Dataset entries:

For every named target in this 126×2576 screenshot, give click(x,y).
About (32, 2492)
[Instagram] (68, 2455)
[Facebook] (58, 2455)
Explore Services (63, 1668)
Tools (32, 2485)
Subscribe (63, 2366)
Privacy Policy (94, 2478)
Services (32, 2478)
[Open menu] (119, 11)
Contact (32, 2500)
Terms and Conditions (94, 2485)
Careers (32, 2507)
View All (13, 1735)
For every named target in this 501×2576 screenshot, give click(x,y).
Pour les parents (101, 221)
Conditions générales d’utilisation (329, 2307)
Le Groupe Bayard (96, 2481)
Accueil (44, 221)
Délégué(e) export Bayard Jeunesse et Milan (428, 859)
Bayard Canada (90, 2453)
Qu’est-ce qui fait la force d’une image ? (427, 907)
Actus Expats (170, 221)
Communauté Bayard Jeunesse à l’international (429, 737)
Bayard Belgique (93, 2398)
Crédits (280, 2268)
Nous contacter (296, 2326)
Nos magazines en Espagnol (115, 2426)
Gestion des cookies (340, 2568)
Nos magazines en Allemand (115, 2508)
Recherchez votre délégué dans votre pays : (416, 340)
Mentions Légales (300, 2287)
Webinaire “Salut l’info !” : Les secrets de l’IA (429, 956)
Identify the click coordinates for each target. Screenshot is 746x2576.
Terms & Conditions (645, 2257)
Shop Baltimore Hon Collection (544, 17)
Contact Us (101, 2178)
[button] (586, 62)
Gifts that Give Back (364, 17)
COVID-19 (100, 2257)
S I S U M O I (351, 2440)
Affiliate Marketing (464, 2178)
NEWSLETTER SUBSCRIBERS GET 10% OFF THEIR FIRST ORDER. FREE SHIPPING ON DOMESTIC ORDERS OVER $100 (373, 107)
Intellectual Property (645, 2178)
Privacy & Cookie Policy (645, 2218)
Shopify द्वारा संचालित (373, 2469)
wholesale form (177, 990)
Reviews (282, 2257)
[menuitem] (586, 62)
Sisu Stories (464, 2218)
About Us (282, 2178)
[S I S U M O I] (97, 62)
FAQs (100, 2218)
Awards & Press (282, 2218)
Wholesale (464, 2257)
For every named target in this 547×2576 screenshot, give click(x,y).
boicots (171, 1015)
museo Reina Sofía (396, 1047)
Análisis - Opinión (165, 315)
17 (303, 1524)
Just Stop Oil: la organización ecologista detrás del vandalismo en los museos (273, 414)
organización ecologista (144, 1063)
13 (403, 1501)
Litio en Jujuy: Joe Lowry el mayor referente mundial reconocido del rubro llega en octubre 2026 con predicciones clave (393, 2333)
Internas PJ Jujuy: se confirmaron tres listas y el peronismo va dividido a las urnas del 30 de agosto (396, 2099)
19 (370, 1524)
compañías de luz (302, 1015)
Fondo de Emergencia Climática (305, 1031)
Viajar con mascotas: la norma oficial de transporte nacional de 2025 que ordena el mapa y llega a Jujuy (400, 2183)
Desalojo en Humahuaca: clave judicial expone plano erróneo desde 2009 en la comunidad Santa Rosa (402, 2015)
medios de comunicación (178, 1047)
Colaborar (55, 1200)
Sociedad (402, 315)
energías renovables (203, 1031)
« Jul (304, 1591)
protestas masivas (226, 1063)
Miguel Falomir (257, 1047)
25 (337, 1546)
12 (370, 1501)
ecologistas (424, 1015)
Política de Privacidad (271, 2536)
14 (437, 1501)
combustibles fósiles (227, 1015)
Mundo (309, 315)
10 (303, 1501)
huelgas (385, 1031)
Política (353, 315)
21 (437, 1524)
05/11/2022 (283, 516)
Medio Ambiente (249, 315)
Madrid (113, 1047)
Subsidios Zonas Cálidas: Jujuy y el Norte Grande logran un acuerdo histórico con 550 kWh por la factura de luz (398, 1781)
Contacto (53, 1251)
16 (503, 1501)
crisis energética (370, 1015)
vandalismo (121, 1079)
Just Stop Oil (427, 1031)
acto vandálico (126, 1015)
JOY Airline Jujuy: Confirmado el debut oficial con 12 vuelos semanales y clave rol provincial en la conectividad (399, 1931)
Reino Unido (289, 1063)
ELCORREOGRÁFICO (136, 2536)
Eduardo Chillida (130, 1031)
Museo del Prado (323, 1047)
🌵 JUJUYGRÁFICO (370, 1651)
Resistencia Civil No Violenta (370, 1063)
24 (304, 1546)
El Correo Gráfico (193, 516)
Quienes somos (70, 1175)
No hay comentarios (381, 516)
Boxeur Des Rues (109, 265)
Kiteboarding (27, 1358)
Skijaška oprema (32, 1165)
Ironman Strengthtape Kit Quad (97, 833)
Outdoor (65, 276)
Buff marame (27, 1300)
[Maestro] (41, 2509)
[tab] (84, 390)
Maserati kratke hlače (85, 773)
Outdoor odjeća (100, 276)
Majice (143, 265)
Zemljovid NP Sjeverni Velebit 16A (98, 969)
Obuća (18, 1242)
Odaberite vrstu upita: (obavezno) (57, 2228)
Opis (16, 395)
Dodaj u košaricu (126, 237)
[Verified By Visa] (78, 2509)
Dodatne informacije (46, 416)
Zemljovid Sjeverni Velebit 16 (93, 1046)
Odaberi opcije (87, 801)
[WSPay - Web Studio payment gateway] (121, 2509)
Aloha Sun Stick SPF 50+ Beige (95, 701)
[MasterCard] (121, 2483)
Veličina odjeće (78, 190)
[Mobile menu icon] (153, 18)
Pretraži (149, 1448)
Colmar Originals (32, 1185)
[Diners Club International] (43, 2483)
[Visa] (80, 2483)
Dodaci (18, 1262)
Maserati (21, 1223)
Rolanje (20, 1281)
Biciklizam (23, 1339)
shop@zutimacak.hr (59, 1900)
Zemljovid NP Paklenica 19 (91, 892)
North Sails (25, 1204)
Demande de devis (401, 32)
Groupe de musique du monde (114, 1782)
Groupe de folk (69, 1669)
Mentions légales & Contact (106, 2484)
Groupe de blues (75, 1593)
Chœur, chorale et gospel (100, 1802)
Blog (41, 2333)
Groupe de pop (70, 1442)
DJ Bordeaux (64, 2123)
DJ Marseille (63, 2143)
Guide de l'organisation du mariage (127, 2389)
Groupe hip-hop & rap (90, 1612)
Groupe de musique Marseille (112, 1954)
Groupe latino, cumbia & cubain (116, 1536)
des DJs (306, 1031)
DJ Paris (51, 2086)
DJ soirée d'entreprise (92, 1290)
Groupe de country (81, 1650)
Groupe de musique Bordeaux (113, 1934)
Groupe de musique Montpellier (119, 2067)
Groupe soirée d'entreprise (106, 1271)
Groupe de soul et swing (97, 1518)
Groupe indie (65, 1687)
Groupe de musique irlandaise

Directions:
Exactly as they appear above, print all the entries.

Written answer:
For every named target in this 126×2576 screenshot, give click(x,y).
About (32, 2492)
[Instagram] (68, 2455)
[Facebook] (58, 2455)
Explore Services (63, 1668)
Tools (32, 2485)
Subscribe (63, 2366)
Privacy Policy (94, 2478)
Services (32, 2478)
[Open menu] (119, 11)
Contact (32, 2500)
Terms and Conditions (94, 2485)
Careers (32, 2507)
View All (13, 1735)
For every named target in this 501×2576 screenshot, give click(x,y).
Pour les parents (101, 221)
Conditions générales d’utilisation (329, 2307)
Le Groupe Bayard (96, 2481)
Accueil (44, 221)
Délégué(e) export Bayard Jeunesse et Milan (428, 859)
Bayard Canada (90, 2453)
Qu’est-ce qui fait la force d’une image ? (427, 907)
Actus Expats (170, 221)
Communauté Bayard Jeunesse à l’international (429, 737)
Bayard Belgique (93, 2398)
Crédits (280, 2268)
Nous contacter (296, 2326)
Nos magazines en Espagnol (115, 2426)
Gestion des cookies (340, 2568)
Nos magazines en Allemand (115, 2508)
Recherchez votre délégué dans votre pays : (416, 340)
Mentions Légales (300, 2287)
Webinaire “Salut l’info !” : Les secrets de l’IA (429, 956)
Identify the click coordinates for each target. Screenshot is 746x2576.
Terms & Conditions (645, 2257)
Shop Baltimore Hon Collection (544, 17)
Contact Us (101, 2178)
[button] (586, 62)
Gifts that Give Back (364, 17)
COVID-19 (100, 2257)
S I S U M O I (351, 2440)
Affiliate Marketing (464, 2178)
NEWSLETTER SUBSCRIBERS GET 10% OFF THEIR FIRST ORDER. FREE SHIPPING ON DOMESTIC ORDERS OVER $100 (373, 107)
Intellectual Property (645, 2178)
Privacy & Cookie Policy (645, 2218)
Shopify द्वारा संचालित (373, 2469)
wholesale form (177, 990)
Reviews (282, 2257)
[menuitem] (586, 62)
Sisu Stories (464, 2218)
About Us (282, 2178)
[S I S U M O I] (97, 62)
FAQs (100, 2218)
Awards & Press (282, 2218)
Wholesale (464, 2257)
For every named target in this 547×2576 screenshot, give click(x,y).
boicots (171, 1015)
museo Reina Sofía (396, 1047)
Análisis - Opinión (165, 315)
17 (303, 1524)
Just Stop Oil: la organización ecologista detrás del vandalismo en los museos (273, 414)
organización ecologista (144, 1063)
13 (403, 1501)
Litio en Jujuy: Joe Lowry el mayor referente mundial reconocido del rubro llega en octubre 2026 con predicciones clave (393, 2333)
Internas PJ Jujuy: se confirmaron tres listas y el peronismo va dividido a las urnas del 30 de agosto (396, 2099)
19 (370, 1524)
compañías de luz (302, 1015)
Fondo de Emergencia Climática (305, 1031)
Viajar con mascotas: la norma oficial de transporte nacional de 2025 que ordena el mapa y llega a Jujuy (400, 2183)
Desalojo en Humahuaca: clave judicial expone plano erróneo desde 2009 en la comunidad Santa Rosa (402, 2015)
medios de comunicación (178, 1047)
Colaborar (55, 1200)
Sociedad (402, 315)
energías renovables (203, 1031)
« Jul (304, 1591)
protestas masivas (226, 1063)
Miguel Falomir (257, 1047)
25 (337, 1546)
12 (370, 1501)
ecologistas (424, 1015)
Política de Privacidad (271, 2536)
14 (437, 1501)
combustibles fósiles (227, 1015)
Mundo (309, 315)
10 (303, 1501)
huelgas (385, 1031)
Política (353, 315)
21 (437, 1524)
05/11/2022 (283, 516)
Medio Ambiente (249, 315)
Madrid (113, 1047)
Subsidios Zonas Cálidas: Jujuy y el Norte Grande logran un acuerdo histórico con 550 kWh por la factura de luz (398, 1781)
Contacto (53, 1251)
16 (503, 1501)
crisis energética (370, 1015)
vandalismo (121, 1079)
Just Stop Oil (427, 1031)
acto vandálico (126, 1015)
JOY Airline Jujuy: Confirmado el debut oficial con 12 vuelos semanales y clave rol provincial en la conectividad (399, 1931)
Reino Unido (289, 1063)
ELCORREOGRÁFICO (136, 2536)
Eduardo Chillida (130, 1031)
Museo del Prado (323, 1047)
🌵 JUJUYGRÁFICO (370, 1651)
Resistencia Civil No Violenta (370, 1063)
24 (304, 1546)
El Correo Gráfico (193, 516)
Quienes somos (70, 1175)
No hay comentarios (381, 516)
Boxeur Des Rues (109, 265)
Kiteboarding (27, 1358)
Skijaška oprema (32, 1165)
Ironman Strengthtape Kit Quad (97, 833)
Outdoor (65, 276)
Buff marame (27, 1300)
[Maestro] (41, 2509)
[tab] (84, 390)
Maserati kratke hlače (85, 773)
Outdoor odjeća (100, 276)
Majice (143, 265)
Zemljovid NP Sjeverni Velebit 16A (98, 969)
Obuća (18, 1242)
Odaberite vrstu upita: (obavezno) (57, 2228)
Opis (16, 395)
Dodaj u košaricu (126, 237)
[Verified By Visa] (78, 2509)
Dodatne informacije (46, 416)
Zemljovid Sjeverni Velebit 16 (93, 1046)
Odaberi opcije (87, 801)
[WSPay - Web Studio payment gateway] (121, 2509)
Aloha Sun Stick SPF 50+ Beige (95, 701)
[MasterCard] (121, 2483)
Veličina odjeće (78, 190)
[Mobile menu icon] (153, 18)
Pretraži (149, 1448)
Colmar Originals (32, 1185)
[Diners Club International] (43, 2483)
[Visa] (80, 2483)
Dodaci (18, 1262)
Maserati (21, 1223)
Rolanje (20, 1281)
Biciklizam (23, 1339)
shop@zutimacak.hr (59, 1900)
Zemljovid NP Paklenica 19 (91, 892)
North Sails (25, 1204)
Demande de devis (401, 32)
Groupe de musique du monde (114, 1782)
Groupe de folk (69, 1669)
Mentions légales & Contact (106, 2484)
Groupe de blues (75, 1593)
Chœur, chorale et gospel (100, 1802)
Blog (41, 2333)
Groupe de pop (70, 1442)
DJ Bordeaux (64, 2123)
DJ Marseille (63, 2143)
Guide de l'organisation du mariage (127, 2389)
Groupe hip-hop & rap (90, 1612)
Groupe de musique Marseille (112, 1954)
Groupe latino, cumbia & cubain (116, 1536)
des DJs (306, 1031)
DJ Paris (51, 2086)
DJ soirée d'entreprise (92, 1290)
Groupe de country (81, 1650)
Groupe de musique Bordeaux (113, 1934)
Groupe de musique Montpellier (119, 2067)
Groupe soirée d'entreprise (106, 1271)
Groupe de soul et swing (97, 1518)
Groupe indie (65, 1687)
Groupe de musique irlandaise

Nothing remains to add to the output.